Rn 91
Schwerbehinderten Menschen und ihnen nach § 151 II SGB IX Gleichgestellten (BAG NJW 14, 3533 [BAG 10.04.2014 - 2 AZR 647/13]) kann nur nach Zustimmung des Integrationsamtes gekündigt werden, § 168 SGB IX (Lingemann Kündigungsschutz, 175 ff). Die Zustimmung kann bei gleichbleibendem Sachverhalt mehrere Kündigungen abdecken (BAG NZA-RR 11, 516) und ist bis zur rechtskräftigen Aufhebung wirksam (BAG NZA 13, 1373 [BAG 23.05.2013 - 2 AZR 991/11]). Der Antrag auf Anerkennung muss bei bestehender Behinderung spätestens 3 Wochen vor Kündigungszugang gestellt worden sein (BAG NZA 15, 358 [BAG 31.07.2014 - 2 AZR 434/13]); bei Unkenntnis des ArbG muss der ArbN spätestens 3 Wochen nach Kündigungszugang seine Schwerbehinderung einwenden (BAG NZA 17, 304 [BAG 22.09.2016 - 2 AZR 700/15]) oder innerhalb der Frist des § 4 1 KSchG gerichtlich geltend machen (BAG MDR 10, 1471 [BAG 23.02.2010 - 2 AZR 659/08]). Bei außerordentlicher Kündigung gelten für die Antragstellung die Fristen des § 174 II SGB IX, für den Kündigungsausspruch § 174 V SGB IX (BAG NZA 20, 717 [BAG 27.02.2020 - 2 AZR 390/19]); Mindestkündigungsfrist bei ordentlicher Kündigung ist 4 Wochen (§ 169 SGB IX). Vorherige Anhörung der Schwerbehindertenvertretung ist erforderlich (§ 178 II 3 SGB IX; vergleichbar Betriebsratsanhörung: BAG NJW 19, 1016; NZA 19, 305 [BAG 13.12.2018 - 2 AZR 378/18]). Ein betriebliches Eingliederungsmanagement (§ 167 II SGB IX) ist keine formale Kündigungsvoraussetzung, sein Fehlen führt aber zur Unwirksamkeit, wenn das Verfahren Schwierigkeiten hätte ausräumen können (BAG 15.12.22 – 2 AZR 162/22, NZA 23, 500).
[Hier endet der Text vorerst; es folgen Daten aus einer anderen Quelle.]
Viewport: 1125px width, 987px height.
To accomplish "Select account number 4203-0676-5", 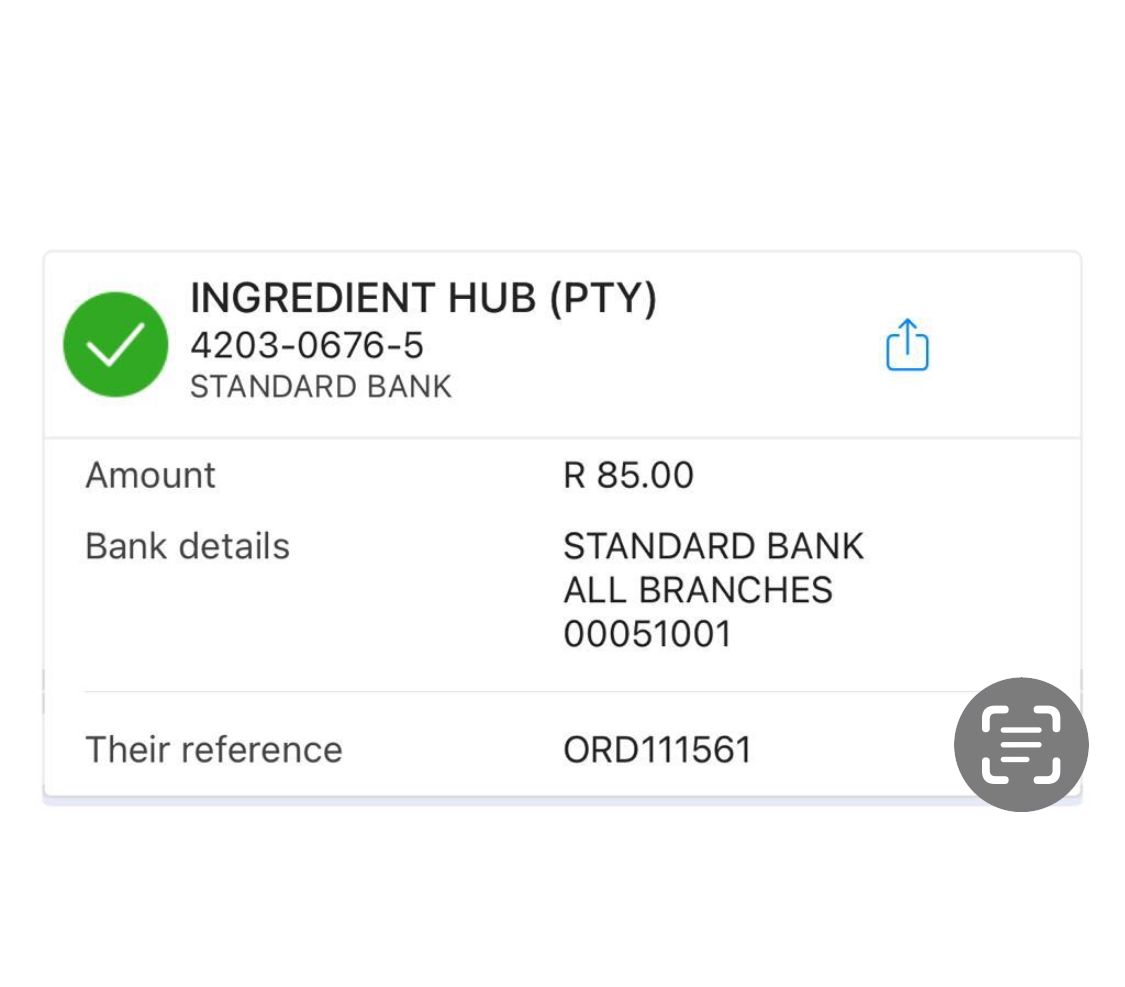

Nach sechsmonatigem Bestand des Arbeitsverhältnisses ist Frage des ArbG nach Schwerbehinderung zulässig (BAG NJW 12, 2058 [BAG 16.02.2012 - 6 AZR 553/10]).
Rn 92
Werdende Mütter (bei In-vitro-Fertilisation ab Einsetzen der Eizelle (BAG NZA 15, 734, Anm Lingemann, ArbR 15, 222 [BAG 26.03.2015 - 2 AZR 237/14]) haben Sonderkündigungsschutz nach § 9 I MuSchG, Kündigung bedarf Schriftform und schriftlicher Begründung, § 9 III 2 MuSchG (zum Verfahren BAG NZA 03, 1329 [BAG 17.06.2003 - 2 AZR 245/02]).
Rn 93
Auch während formgerecht beantragter (BAG DB 08, 2368) Elternzeit besteht Sonderkündigungsschutz, § 18 BEEG; Kündigungen sind nur mit behördlicher Zustimmung wirksam, § 18 I 4–6 BEEG.
Rn 94
Pflegezeitberechtigte haben in Unternehmen mit mehr als 15 Beschäftigten einmal (BAG NZA 12, 323 [BAG 15.11.2011 - 9 AZR 348/10]) Anspruch auf Pflegezeit, §§ 2, 3 PflegeZG; von der Ankündigung der Pflegezeit bis zu ihrem Ende sind Arbeitgeberkündigungen nur mit behördlicher Zustimmung wirksam, § 5 PflegeZG. Sonderkündigungsschutz auch nach § 9 III FPfZG für Familienpflegezeit und Nachpflegephase.
Rn 95
Auszubildenden kann nach Ablauf der Probezeit nur aus wichtigem Grund gekündigt werden, § 22 II Nr 1 BBiG, Kündigung und Kündigungsgründe müssen schriftlich mitgeteilt werden, § 22 III BBiG.
Rn 96
Betriebsratsmitgliedern sowie Mitgliedern der Jugend- und Auszubildendenvertretung, Bordvertretung oder des Seebetriebsrats kann nur mit (ggf gerichtlich ersetzter, Rn 49) Zustimmung des Betriebsrats (§ 103 BetrVG) aus wichtigem Grund außerordentlich gekündigt (auch änderungsgekündigt, BAG NZA 05, 156 [BAG 07.10.2004 - 2 AZR 81/04]) werden, § 15 I 1 KSchG. Die Privilegierung gilt für ein Jahr (bzw sechs Monate bei einem Bordvertretungsmitglied) nach Beendigung der Amtszeit fort, § 15 I 2 KSchG. Für Wahlvorstandsmitglieder und für Wahlbewerber (nicht: Bewerber für den Wahlvorstand, BAG NZA 15, 245 [BAG 31.07.2014 - 2 AZR 505/13]) s § 15 III KSchG, für Wahlinitiatoren s § 15 IIIa KSchG. Wird ein Betrieb oder eine Betriebsabteilung stillgelegt, ist eine ordentliche Kündigung zulässig (§ 15 IV, V KSchG; BAG NZA 10, 1288 [BAG 23.02.2010 - 2 AZR 656/08]); dann genügt Anhörung des Betriebsrates (§ 102 BetrVG), Zustimmung (§ 103 BetrVG) ist nicht erforderlich (BAG DB 01, 1729).